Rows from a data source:
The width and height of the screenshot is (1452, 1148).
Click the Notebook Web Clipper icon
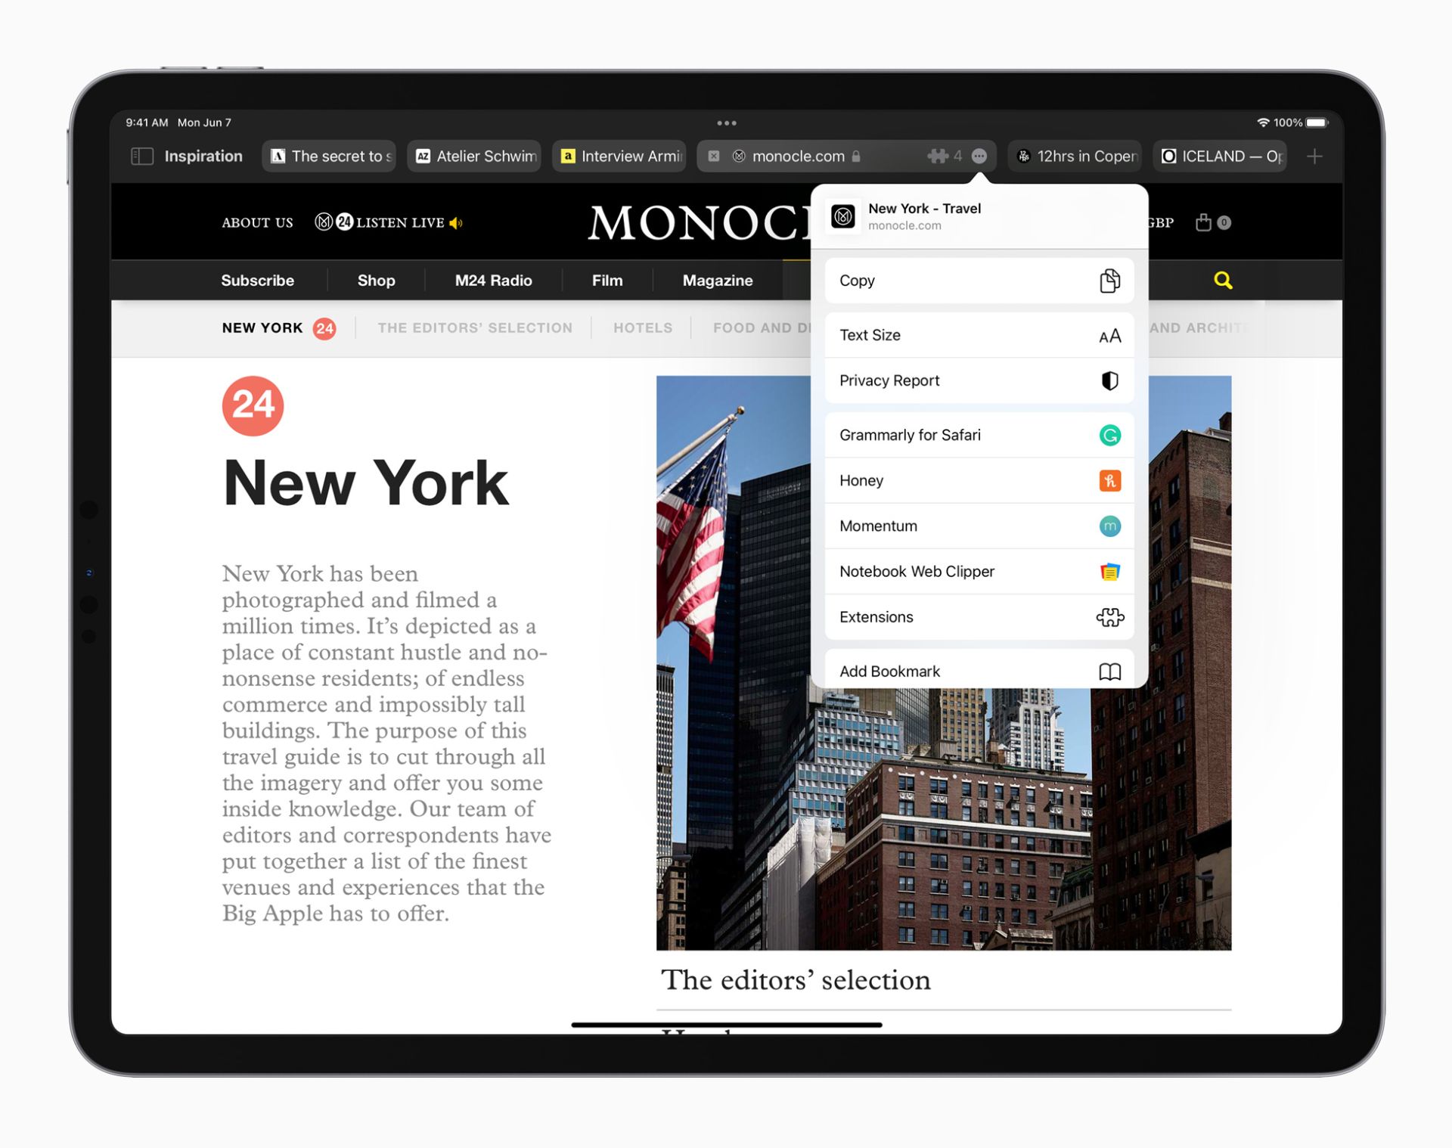coord(1109,570)
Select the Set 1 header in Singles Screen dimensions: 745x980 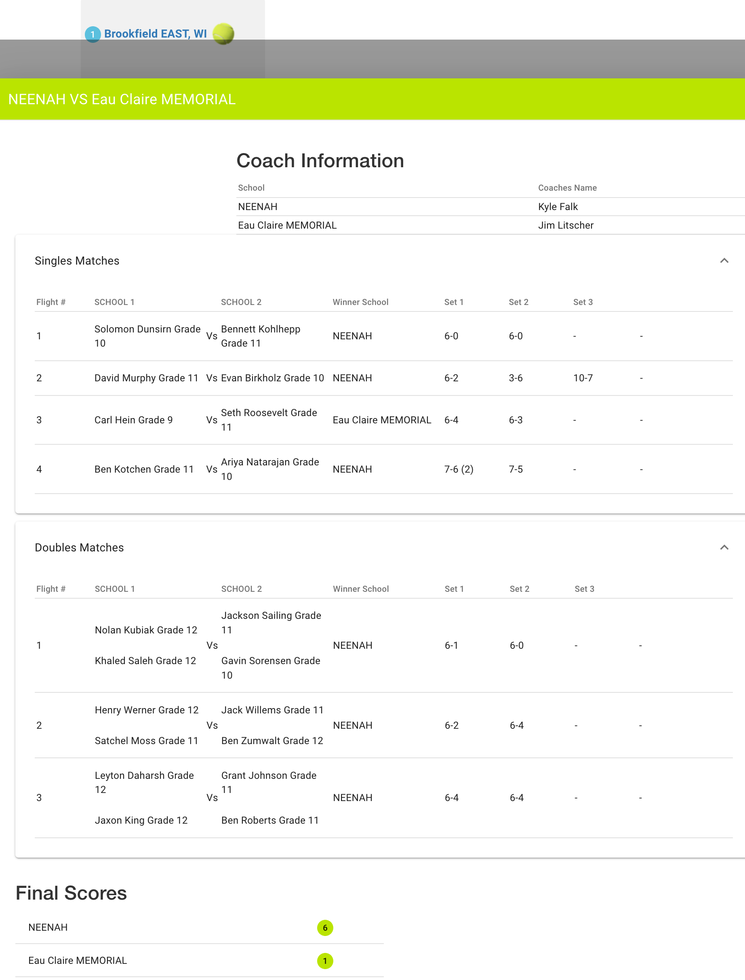[454, 302]
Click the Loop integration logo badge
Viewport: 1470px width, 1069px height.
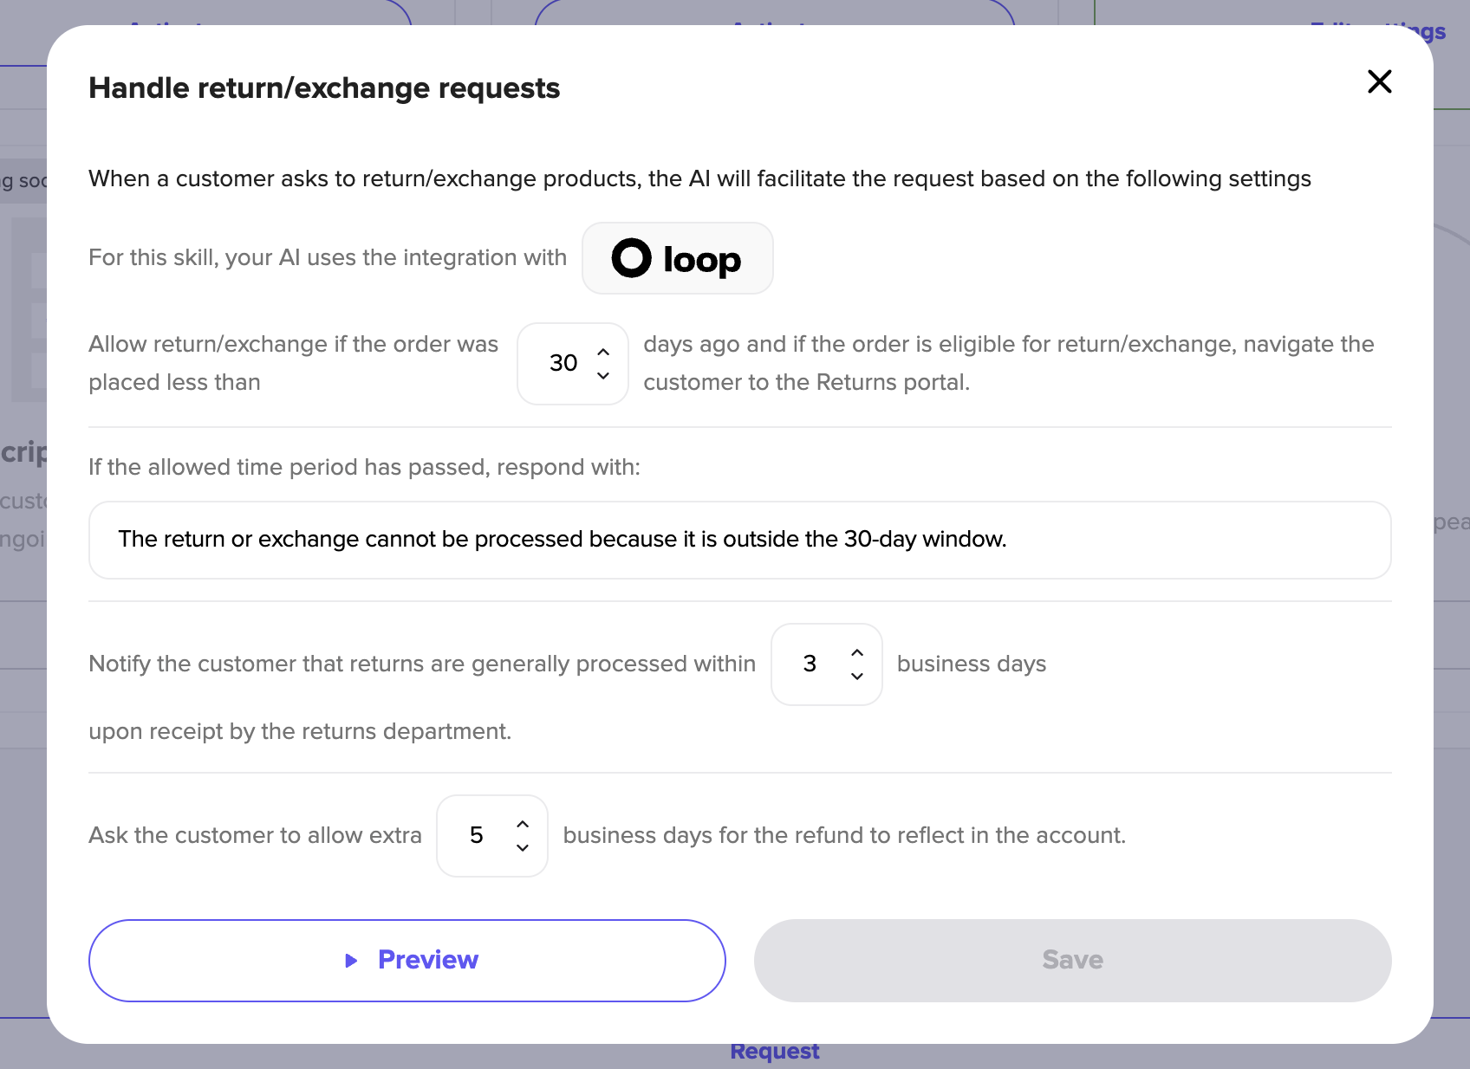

Aim: Set down again, word for word, everything from the line containing "Click the Loop integration logo badge" down to the end of the rows. Leave the pictures out.

Task solution:
Click the Loop integration logo badge
Viewport: 1470px width, 1069px height.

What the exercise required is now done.